Bottom-Up Parsing (Compiler Writing) Part 6

Error Recovery for Simple Precedence Parsers

The simple precedence parser described in the preceding sections performs a correct parse of any input string which is in the language generated by a particular simple precedence grammar. Furthermore, it refuses to accept any string which is not in the language. Given such a string, the parser stops at the first syntax error and reports that the string is invalid. As mentioned in Sec. 5-1, this behavior is unacceptable for a practical compiler. In a compiler, parsing must continue after a syntax error, in order to detect more syntax errors.

The simple precedence parsers described so far can detect errors in two ways. The choice of a parse action is based on the precedence relation between the symbol at the top of the parse stack and the input symbol. This precedence relation may be <, =, >, or ? (error). The ? relation indicates that this pair of symbols (the stack top and input symbols) cannot appear adjacent to one another. Thus, whenever the relation between the stack top and input symbols is ?, a syntax error is detected (a so-called character-pair error). Whenever the relation between the stack top and input symbols is >, a reduction action is indicated and the parser must match the right-hand side of some production in the grammar to the string of stack symbols being reduced. If no matching right-hand side can be found, then a reduction error is reported.
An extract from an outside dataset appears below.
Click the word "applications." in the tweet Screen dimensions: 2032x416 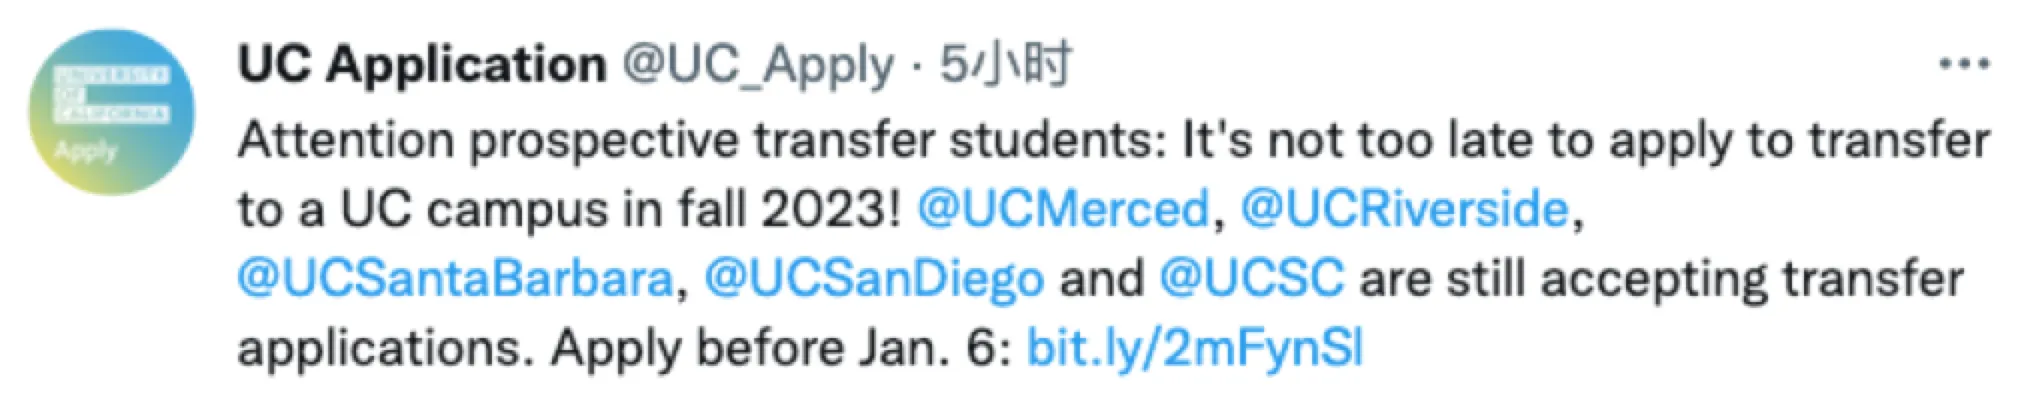pyautogui.click(x=380, y=349)
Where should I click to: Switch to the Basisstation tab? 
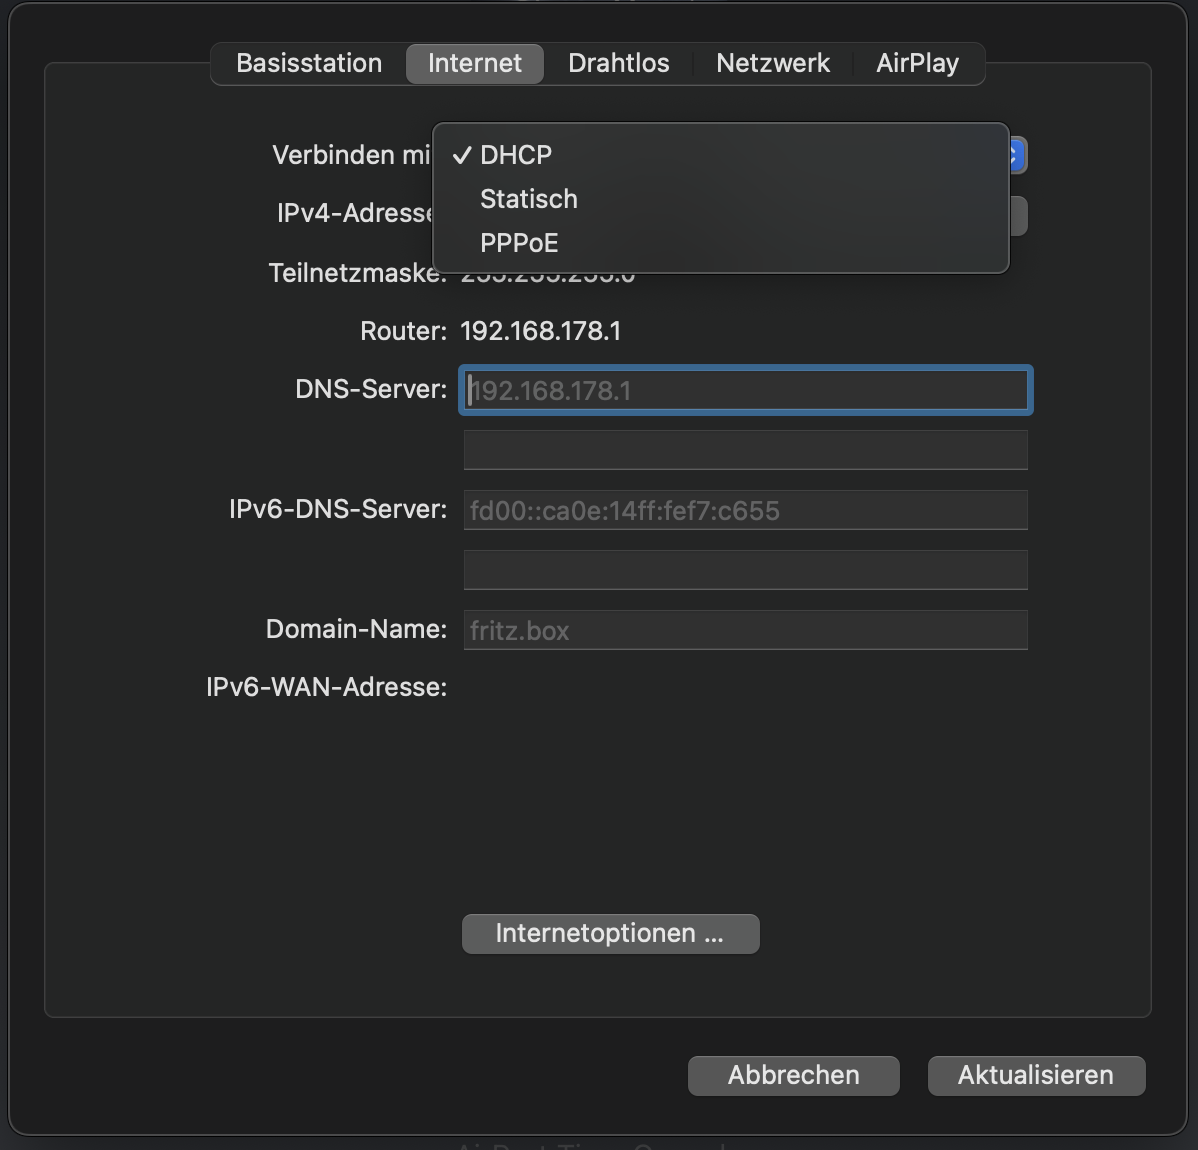tap(309, 63)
In this section we develop a simple precedence parser which has improved error-detection capabilities. However, because the simple precedence parser does not have the valid prefix property discussed in Sec. 5-2.3, a syntax error may sometimes go undetected until arbitrarily many symbols have been read beyond the first erroneous symbol. After developing the improved simple precedence parser, we discuss an algorithm which can recover from a syntax error and restart the parser so that the parser can detect further errors. This recovery algorithm was developed by Rhodes (1973) and Graham and Rhodes (1975) (see Sec. 5-4.2). Other simple precedence error-recovery schemes are presented by Wirth (1968) and Leinius (1970). However, the Graham-Rhodes method seems to be superior to these other simple precedence recovery methods.


The improved simple precedence parser uses the character-pair error check and the reduction error check just described. It also contains two additional means of error detection, a valid prefix check and a left stackability check. The valid prefix check (Rhodes, 1973) consists of checking that the partial handle on top of the parse stack is a prefix of the right-hand side of some production in the grammar. This check is performed whenever a symbol is put onto the stack by a reduction or a shift. The partial handle tested is the string of stack symbols extending from the < relation nearest the stack top up to the symbol on top of the stack.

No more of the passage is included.